Regular expression to match common SQL syntax?

Question

I was writing some Unit tests last week for a piece of code that generated some SQL statements.

I was trying to figure out a regex to match SELECT,INSERT and UPDATE syntax so I could verify that my methods were generating valid SQL, and after 3-4 hours of searching and messing around with various regex editors I gave up.

I managed to get partial matches but because a section in quotes can contain any characters it quickly expands to match the whole statment.

Any help would be appreciated, I'm not very good with regular expressions but I'd like to learn more about them.

By the way it's C# regex that I'm after.

Clarification

I dont want to need access to a database as this is part of a Unit test and I don't wan't to have to maintain a database to test my code. which may live longer than the project.

Answer 1

Have you tried the lazy selectors. Rather than match as much as possible, they match as little as possible which is probably what you need for quotes.

Answer 2

I am assuming you did something like ".*" try instead "[^"]*" that will keep you from eating the whole line. It still will give false positives on cases where you have \" inside your strings.

Answer 3

Off the top of my head: Couldn't you pass the generated SQL to a database and use EXPLAIN on them and catch any exceptions which would indicate poorly formed SQL?

Answer 4

To validate the queries, just run them with SET NOEXEC ON, that is how Entreprise Manager does it when you parse a query without executing it.

Besides if you are using regex to validate sql queries, you can be almost certain that you will miss some corner cases, or that the query is not valid from other reasons, even if it's syntactically correct.

Answer 5

I suggest creating a database with the same schema, possibly using an embedded sql engine, and passing the sql to that.

Answer 6

Regular expressions can match languages only a finite state automaton can parse, which is very limited, whereas SQL is a syntax. It can be demonstrated you can't validate SQL with a regex. So, you can stop trying.

Answer 7

I don't think that you even need to have the schema created to be able to validate the statement, because the system will not try to resolve object_name etc until it has successfully parsed the statement.

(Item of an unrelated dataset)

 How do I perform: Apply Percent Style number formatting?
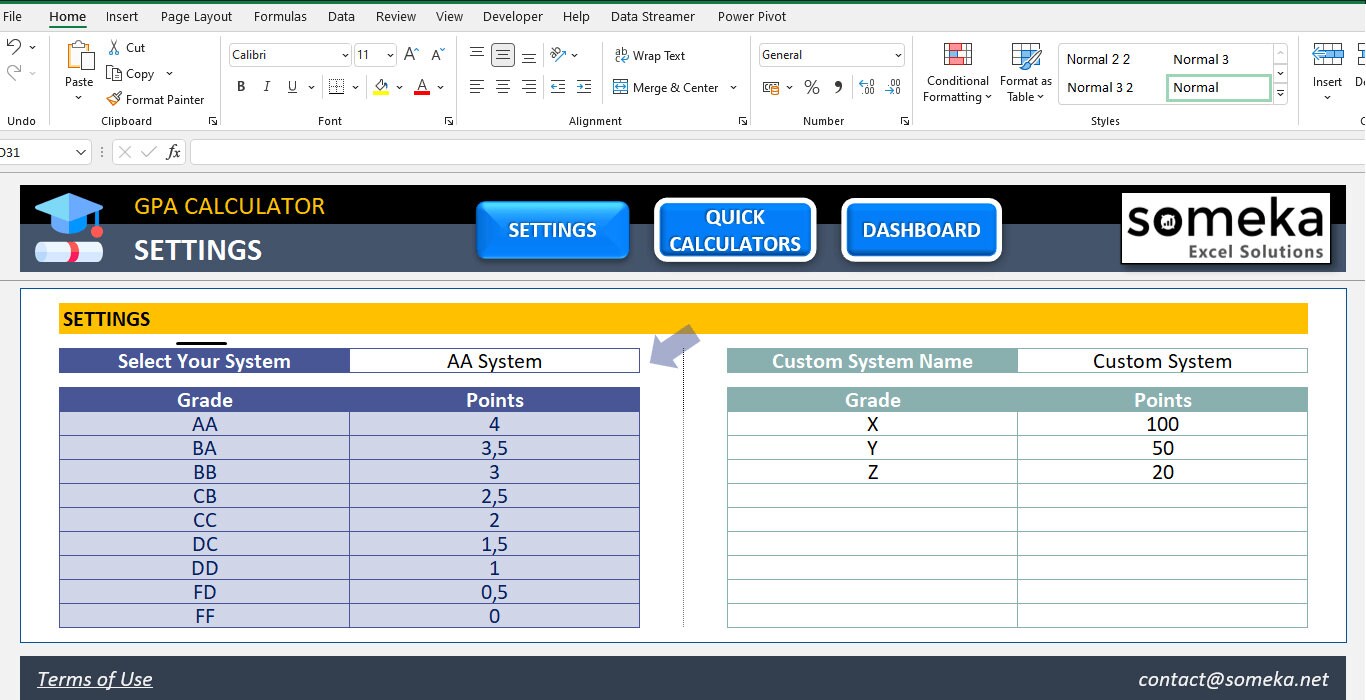point(812,88)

With Oracle as an example, you would certainly get an error if you did:

select * from non_existant_table;

In this case, "ORA-00942: table or view does not exist".

However if you execute:

select * frm non_existant_table;

Then you'll get a syntax error, "ORA-00923: FROM keyword not found where expected".

It ought to be possible to classify errors into syntax parsing errors that indicate incorrect syntax and errors relating to tables name and permissions etc..

Add to that the problem of different RDBMSs and even different versions allowing different syntaxes and I think you really have to go to the db engine for this task.

Answer 8

As far as I know this is beyond regex and your getting close to the dark arts of BnF and compilers.

http://savage.net.au/SQL/

Same things happens to people who want to do correct syntax highlighting. You start cramming things into regex and then you end up writing a compiler...

Answer 9

SQL is a type-2 grammar, it is too powerful to be described by regular expressions. It's the same as if you decided to generate C# code and then validate it without invoking a compiler. Database engine in general is too complex to be easily stubbed.

That said, you may try ANTLR's SQL grammars.

Answer 10

There are ANTLR grammars to parse SQL. It's really a better idea to use an in memory database or a very lightweight database such as sqlite. It seems wasteful to me to test whether the SQL is valid from a parsing standpoint, and much more useful to check the table and column names and the specifics of your query.